La censura è infondata poiché come emerge dagli atti, accanto alla indicata misura, è stata fatta altresì richiesta di condanna della società alla diversa somma, maggiore o minore, da accertarsi in corso di giudizio.
Infondato è anche il secondo motivo con cui si denuncia violazione e falsa applicazione degli artt. 2103 e 2087 c.c. nonché insufficiente motivazione (art. 360 n. 3 e 5 c.p.c.).
In particolare, la società osserva che la motivazione che precede la liquidazione del danno alla professionalità, avendo riguardo alla sindrome depressiva accertata dal CTU e determinatasi in coincidenza con il demansionamento a centralinista del (…) del marzo 2000, si attaglierebbe al danno biologico, peraltro, distintamente risarcito, ma non al danno alla professionalità.
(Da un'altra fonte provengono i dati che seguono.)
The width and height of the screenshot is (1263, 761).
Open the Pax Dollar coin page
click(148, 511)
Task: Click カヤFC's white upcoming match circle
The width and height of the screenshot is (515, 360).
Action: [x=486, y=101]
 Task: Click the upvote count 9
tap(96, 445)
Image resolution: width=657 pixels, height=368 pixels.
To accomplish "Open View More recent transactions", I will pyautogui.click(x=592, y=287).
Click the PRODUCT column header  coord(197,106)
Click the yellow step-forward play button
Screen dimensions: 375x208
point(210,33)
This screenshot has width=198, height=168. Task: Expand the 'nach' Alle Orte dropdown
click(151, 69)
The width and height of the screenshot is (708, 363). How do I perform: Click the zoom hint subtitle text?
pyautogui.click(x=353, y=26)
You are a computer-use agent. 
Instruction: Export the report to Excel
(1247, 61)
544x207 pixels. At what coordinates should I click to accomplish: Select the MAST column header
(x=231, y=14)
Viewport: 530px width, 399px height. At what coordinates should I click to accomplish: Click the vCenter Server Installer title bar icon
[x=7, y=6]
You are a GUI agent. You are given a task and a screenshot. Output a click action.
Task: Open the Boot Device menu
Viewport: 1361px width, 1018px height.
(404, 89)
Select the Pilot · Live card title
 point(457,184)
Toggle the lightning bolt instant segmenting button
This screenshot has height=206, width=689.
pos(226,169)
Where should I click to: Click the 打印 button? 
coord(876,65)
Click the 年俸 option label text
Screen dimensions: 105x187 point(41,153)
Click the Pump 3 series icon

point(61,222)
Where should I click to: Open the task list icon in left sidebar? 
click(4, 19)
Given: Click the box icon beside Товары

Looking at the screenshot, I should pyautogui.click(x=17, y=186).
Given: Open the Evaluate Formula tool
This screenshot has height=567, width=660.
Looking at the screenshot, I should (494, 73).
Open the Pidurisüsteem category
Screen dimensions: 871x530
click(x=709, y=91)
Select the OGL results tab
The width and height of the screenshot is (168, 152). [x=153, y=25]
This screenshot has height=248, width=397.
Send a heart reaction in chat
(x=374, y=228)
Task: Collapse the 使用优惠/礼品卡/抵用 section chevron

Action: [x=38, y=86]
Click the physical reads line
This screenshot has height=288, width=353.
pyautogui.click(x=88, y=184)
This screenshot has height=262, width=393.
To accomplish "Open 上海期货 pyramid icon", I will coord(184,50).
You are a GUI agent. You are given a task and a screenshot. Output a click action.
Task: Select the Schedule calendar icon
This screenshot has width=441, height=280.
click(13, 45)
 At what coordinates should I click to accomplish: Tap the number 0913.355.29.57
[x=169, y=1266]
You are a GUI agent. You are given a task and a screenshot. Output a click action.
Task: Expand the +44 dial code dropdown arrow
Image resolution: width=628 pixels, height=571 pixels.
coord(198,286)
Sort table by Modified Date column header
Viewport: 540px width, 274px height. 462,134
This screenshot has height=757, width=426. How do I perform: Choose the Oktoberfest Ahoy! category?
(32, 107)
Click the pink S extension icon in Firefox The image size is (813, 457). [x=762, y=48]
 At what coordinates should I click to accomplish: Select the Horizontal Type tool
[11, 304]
Anche questo motivo è privo di fondamento, poiché, per un verso non sono indicate le ragioni della violazione della richiamata normativa, per altro verso, non è ravvisabile il denunciato vizio motivazionale, avendo, sul punto la Corte territoriale dapprima richiamato – tra gli elementi idonei al conseguimento della prova per presunzioni sull’esistenza del danno alla professionalità – “la lesione dell’interesse relazionale, gli effetti negativi dispiegati nelle abitudini del soggetto…” per poi affermare che in coincidenza col demansionamento del marzo 2000 la Signora L. era caduta in “depressione reattiva o trauma nel luogo di lavoro, insonnia, insicurezza;..”.
In conclusione, entrambi i ricorsi vanno rigettati.
L’esito del giudizio induce a compensare le spese tra le parti.
P.Q.M.
Riunisce i ricorsi e li rigetta. Compensa le spese.